Kevin Myers: How long before the stout bastions of the English Lawn Tennis Club fall to the assaults of abuse, whingeing and feminist curses?
THE fictions of the equality industry are never quite as ludicrous as they are in tennis, a sport infested with egalitarian mumbojumbo and feminist voodoo.
At least at Wimbledon, chaps are still paid more than the girls. But how long before the stout bastions of the English Lawn Tennis Club fall to the assaults of abuse, whingeing and feminist curses that are the standard weaponry in all such sieges?
For any logic-based argument that demands gender equality in tennis is simply impossible, because all the evidence is spectacularly in the opposite direction.
That said, seldom has the difference between men’s tennis and women’s tennis been as dramatically illustrated as in this year’s Australian Open Finals, the prize money for which, men’s and women’s, is the same: A$2.3m (€1.9m).

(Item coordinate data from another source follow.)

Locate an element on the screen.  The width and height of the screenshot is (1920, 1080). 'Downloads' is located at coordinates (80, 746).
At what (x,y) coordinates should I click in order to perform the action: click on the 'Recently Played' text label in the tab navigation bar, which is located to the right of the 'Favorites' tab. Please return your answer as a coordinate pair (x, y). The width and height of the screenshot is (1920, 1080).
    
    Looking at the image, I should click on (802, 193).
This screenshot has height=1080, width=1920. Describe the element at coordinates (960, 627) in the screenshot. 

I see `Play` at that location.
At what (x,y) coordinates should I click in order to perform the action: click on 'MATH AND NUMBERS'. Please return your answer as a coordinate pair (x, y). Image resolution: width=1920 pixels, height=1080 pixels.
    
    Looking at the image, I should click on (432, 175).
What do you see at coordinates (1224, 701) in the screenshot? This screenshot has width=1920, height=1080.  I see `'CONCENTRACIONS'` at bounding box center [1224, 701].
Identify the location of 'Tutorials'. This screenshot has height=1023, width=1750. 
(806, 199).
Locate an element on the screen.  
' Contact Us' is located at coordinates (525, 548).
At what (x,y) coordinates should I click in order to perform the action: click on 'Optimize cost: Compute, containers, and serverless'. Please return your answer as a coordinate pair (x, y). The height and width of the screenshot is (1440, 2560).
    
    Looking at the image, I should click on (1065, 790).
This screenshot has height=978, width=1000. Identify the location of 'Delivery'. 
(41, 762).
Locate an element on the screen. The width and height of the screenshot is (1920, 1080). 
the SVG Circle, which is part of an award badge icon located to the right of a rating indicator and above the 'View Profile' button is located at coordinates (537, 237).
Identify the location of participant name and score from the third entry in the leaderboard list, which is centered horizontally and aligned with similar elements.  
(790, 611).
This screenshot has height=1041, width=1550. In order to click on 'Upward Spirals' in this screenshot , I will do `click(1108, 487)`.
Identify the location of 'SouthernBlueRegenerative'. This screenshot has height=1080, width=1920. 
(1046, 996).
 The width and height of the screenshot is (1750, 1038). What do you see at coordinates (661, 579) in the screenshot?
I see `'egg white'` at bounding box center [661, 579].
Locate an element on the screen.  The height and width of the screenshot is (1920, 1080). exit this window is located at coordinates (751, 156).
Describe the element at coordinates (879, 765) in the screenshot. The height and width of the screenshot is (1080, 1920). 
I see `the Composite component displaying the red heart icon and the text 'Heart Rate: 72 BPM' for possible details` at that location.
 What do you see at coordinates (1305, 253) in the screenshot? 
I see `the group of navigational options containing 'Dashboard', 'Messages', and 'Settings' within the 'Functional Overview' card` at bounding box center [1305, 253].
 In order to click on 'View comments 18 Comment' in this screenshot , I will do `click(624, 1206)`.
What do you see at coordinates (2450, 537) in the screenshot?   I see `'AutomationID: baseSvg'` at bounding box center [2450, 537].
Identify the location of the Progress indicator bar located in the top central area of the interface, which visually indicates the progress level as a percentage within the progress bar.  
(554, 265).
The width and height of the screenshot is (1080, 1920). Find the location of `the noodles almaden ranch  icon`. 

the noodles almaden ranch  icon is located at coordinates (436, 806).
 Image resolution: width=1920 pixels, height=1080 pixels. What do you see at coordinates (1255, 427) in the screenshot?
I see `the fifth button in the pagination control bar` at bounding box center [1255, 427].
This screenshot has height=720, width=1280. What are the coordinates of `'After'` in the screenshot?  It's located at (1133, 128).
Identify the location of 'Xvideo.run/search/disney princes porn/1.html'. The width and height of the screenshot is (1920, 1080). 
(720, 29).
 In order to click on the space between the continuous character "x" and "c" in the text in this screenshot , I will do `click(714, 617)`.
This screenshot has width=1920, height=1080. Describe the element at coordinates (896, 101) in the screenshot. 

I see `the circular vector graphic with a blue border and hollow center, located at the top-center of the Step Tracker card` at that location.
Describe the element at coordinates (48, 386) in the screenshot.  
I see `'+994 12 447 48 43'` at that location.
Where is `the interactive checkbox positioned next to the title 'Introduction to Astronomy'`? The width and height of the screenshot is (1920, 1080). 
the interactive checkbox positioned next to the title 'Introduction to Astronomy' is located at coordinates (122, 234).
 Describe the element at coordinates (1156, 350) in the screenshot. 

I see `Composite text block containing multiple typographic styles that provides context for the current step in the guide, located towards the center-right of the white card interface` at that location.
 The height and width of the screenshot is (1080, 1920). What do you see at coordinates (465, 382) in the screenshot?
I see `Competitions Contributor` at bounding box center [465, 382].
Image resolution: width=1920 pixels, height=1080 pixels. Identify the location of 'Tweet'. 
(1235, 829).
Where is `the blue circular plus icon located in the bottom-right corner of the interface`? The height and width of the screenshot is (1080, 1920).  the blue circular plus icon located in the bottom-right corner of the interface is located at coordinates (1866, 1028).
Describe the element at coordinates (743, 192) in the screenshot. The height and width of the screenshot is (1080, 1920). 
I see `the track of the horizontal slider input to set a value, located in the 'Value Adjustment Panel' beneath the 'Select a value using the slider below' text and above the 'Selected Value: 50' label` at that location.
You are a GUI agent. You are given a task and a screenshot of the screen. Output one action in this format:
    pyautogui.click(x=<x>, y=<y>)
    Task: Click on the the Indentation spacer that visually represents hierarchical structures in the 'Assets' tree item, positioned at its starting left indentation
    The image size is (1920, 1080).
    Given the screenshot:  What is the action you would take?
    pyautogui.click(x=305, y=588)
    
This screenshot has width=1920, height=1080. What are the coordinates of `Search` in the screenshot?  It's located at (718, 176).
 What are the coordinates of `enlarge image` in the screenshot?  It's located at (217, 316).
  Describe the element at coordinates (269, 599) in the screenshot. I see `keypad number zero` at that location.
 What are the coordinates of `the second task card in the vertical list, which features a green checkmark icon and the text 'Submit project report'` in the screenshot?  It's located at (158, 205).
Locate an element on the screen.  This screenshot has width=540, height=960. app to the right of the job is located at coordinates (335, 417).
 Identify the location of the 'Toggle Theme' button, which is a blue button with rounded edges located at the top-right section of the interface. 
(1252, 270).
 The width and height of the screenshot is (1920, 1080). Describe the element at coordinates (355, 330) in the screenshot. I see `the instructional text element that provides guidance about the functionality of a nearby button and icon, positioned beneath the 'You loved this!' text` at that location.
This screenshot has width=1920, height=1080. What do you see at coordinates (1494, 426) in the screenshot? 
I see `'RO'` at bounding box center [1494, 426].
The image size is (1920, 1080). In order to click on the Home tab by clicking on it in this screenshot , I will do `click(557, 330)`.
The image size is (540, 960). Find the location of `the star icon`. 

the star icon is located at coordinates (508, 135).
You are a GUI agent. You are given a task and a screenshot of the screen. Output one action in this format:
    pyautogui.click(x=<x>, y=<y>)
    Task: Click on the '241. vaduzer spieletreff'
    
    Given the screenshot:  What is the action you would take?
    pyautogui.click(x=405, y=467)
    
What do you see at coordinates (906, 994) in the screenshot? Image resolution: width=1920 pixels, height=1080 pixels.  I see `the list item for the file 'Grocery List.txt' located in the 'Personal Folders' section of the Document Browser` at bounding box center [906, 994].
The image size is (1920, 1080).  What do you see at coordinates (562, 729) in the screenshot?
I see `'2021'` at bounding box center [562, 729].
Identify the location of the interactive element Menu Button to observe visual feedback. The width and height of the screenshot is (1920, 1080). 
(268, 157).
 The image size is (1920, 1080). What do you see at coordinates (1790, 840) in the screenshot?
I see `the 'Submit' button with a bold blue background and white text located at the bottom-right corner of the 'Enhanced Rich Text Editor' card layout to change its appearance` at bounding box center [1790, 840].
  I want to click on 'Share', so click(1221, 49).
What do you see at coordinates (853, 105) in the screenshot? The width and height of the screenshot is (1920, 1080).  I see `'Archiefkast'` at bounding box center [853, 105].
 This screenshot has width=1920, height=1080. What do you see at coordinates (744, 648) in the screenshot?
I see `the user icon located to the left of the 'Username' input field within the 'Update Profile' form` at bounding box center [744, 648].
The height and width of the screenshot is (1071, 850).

The chaps’ five-set match lasted nearly six hours, before Novak Djokovic triumphed over Rafael Nadal.
The ladies’ three-set match lasted one hour and 12 minutes, as Victoria Azarenka beat Maria Sharapova.
That is 353 minutes for the males to 82 minutes for the females, which even by my limited understanding of chronometry is not quite equality.
One of the men’s five sets was actually six minutes longer than the entire match for the women. The two girls between them scored 99 points, which is 1.2 points a minute.
The chaps scored 369 points, which is one point a minute. But dear readers, you do understand the difference between what happens between a serve and point being scored in the two competitions, don’t you?
Relatively speaking, the girls amiably paddle the ball backwards and forwards like elderly spinsters in a nudist colony, while the men hit it hard enough to bore a horizontal test-well through an armadillo.
Moreover, the average serving- speed of both men for ALL their serves, including their duds, exceeded the very fastest individual serve of each girl by between 20kmh and 30kmh.
The average speed of Djokovic’s second service was the same speed as the average speed of Azarenka’s first service.
Which perhaps explains why there was just one ace for the entire match between the women, while the men scored 19. Between them, the lads took the game to the net on 50 occasions; which is when it gets fast, furious and deadly.
The lassies managed 15 net-contests, though I imagine that their little face-to-face encounters resembled a Hebridean women’s wool-working session compared to the Vietnam that is men’s netplay.
The official computer readout – alas – didn’t have the total number of ball-strikes during a game, but it did have one related statistic.
The wenches’ champion, Azarenka, is said to have won 47pc of all rallies containing “two or fewer shots”, “fewer shots” being a nice euphemism here for one shot, though calling this a “rally” requires a certain terminological inexactitude.
Djokovic, on the other hand, won 48pc of three-toeight shot rallies, which – I think you’ll agree – numerically merit the term.
Where the girls absolutely do win is in sexual allure, for both male and female spectators. Indeed, for decades, one of the main talking points of wenches’ tennis has been their knickers.
Moreover, the lanky Russian Sharapova looks like a supermodel, and every time she hits the ball she sounds as she’s having a deeply intimate experience, the sharing of which she has chosen, very kindly, to include in the overall cost of admission.
This is jolly sporting of her, and I for one would certainly rather pay to watch her doing that than trying to play tennis. As for Azarenka, no immediate image comes to mind.
However, when I’m in doubt about a she-player, I try to think of the Williams sisters: always a strangely pleasing picture.
Speaking of which, a couple of years ago, a Williams girl went one better than her peers, choosing to wear skin-coloured tights and no knickers, so appearing to be playing naked, but – how shall I put this? – in the Californian manner.
Girls’ tennis suddenly became a far better place. However, male tennis underwear is only ever of interest to the shrieking tennisgroupies, who presumably make the post-match showers just about tolerable for the chaps.
But remember where this column started: the financial travesties of last week’s Open, which actually happened in the former land of Diggers, men’s men who would refer to one another as “blokes” and to women as “sheilas”.
That, of course, was when Oz tennis players called Ken and Rod ruled the world.
But since then, Aussies have apparently been diluted into a bunch of politically correct diversity-loving San Franciscans, who not coincidentally have abandoned the word “bloke”, and instead refer to everyone as “guys”.
An Australian male tennis champion is now as likely as Germaine Greer, lap-dancer.
So the sisters presumably would have had no problem bullying these antipodean wimps into accepting that 99 points over 82 minutes is worth the same as 369 points over 353 minutes, and that a she-champ whose very fastest individual serve is 23kmh slower than the average speed of the he-champ’s should be paid the same as him.
And on Anzac Day, these spineless New Australians no doubt solemnly remember all the men and women who fell at Gallipoli.